Dans cette perspective, le collectif souhaite apporter des éléments de débat afin d'éviter un droit a minima. Il rappelle déjà les trois enjeux politiques et idéologiques qu'il va falloir trancher : la suppression de la barrière d'âge des 60 ans et de la discrimination entre l'APA et la PCH. Cette question est d'autant plus cruciale que l'article 13 de la loi « handicap » du 11 février 2005 impose dans un délai maximum de cinq ans, la suppression effective de cette barrière d'âge en matière de compensation de la perte d'autonomie (5). Les deux autres questions pointées par le collectif sont celle de la gestion de ce champ de protection sociale et celle, bien sûr, du financement de ce nouveau droit personnalisé : quelles sommes mises en jeu et surtout où sera placé le curseur entre le recours au financement de solidarité, à la prévoyance collective et à l'assurance individuelle ? Le collectif évoque également trois autres points, d'ordre plus technique : la nature des prestations pour favoriser l'autonomie des personnes en situation de handicap quel que soit leur âge, l'évaluation permettant de définir le plan d'aide et de garantir un traitement équitable et enfin la professionnalisation des métiers. Sur chacun de ces thèmes, il souhaite diffuser des outils (contributions écrites disponibles sur le blog du collectif) pour permettre aux citoyens de mieux comprendre le débat et d'y prendre part.

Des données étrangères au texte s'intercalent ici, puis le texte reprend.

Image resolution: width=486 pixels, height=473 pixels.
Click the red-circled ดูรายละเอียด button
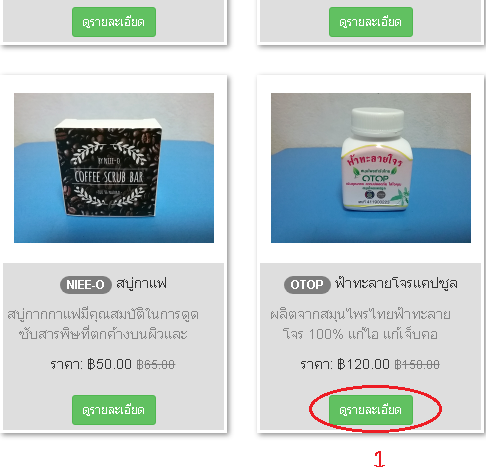tap(371, 410)
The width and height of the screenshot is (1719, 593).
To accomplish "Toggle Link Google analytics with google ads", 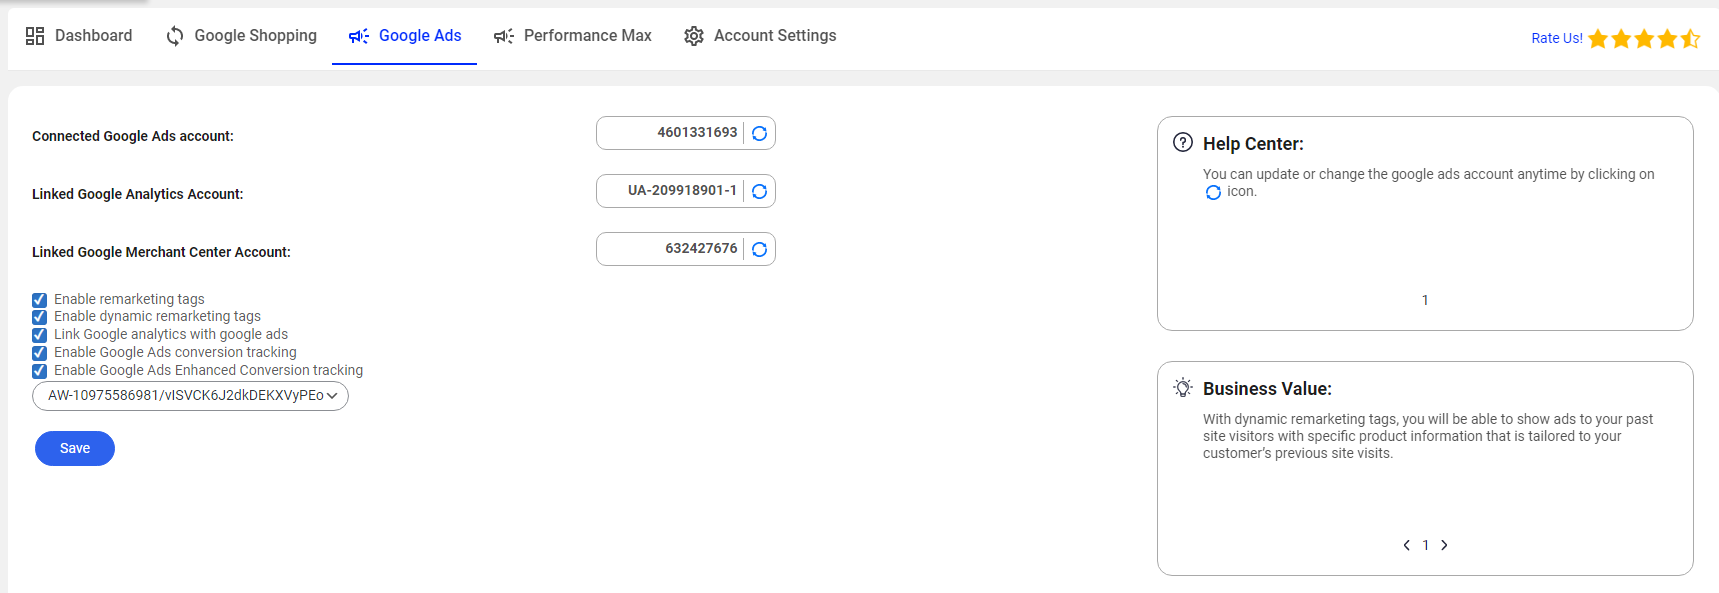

« Ce débat sur le cinquième risque va intervenir au même moment que celui de la réforme des retraites : c'est le moment de reparler du contrat social, de l'équité entre les générations », analyse Bernard Ennuyer.
Sur les grands principes, les membres du collectif se disent attachés à la solidarité intergénérationnelle dans la prise en charge de l'ensemble de la perte d'autonomie quel que soit l'âge. Ils appellent aussi les familles de personnes handicapées à se joindre à eux, car « il faut qu'elles prennent conscience que si elles ne le font pas elles seront moins aidées que leurs propres enfants ».
N. C.
(1) Notamment l'AD-PA, France Alzheimer, la Fnapaef, la Fédération nationale de gérontologie, le professeur de gérontologie Jean-Claude Henrard... -
(4) Un grand rendez-vous national avec et autour des aînés sera organisé en avril-mai prochain sur le thème « Comment voulons-nous vieillir ? ».
(5) Selon les interprétations, on estime que cette barrière d'âge devrait être abrogée dès février 2010, soit cinq ans après la publication de la loi « handicap » de 2005. Pour d'autres, l'échéance tomberait cinq ans après l'entrée en vigueur de la loi, soit en janvier 2011.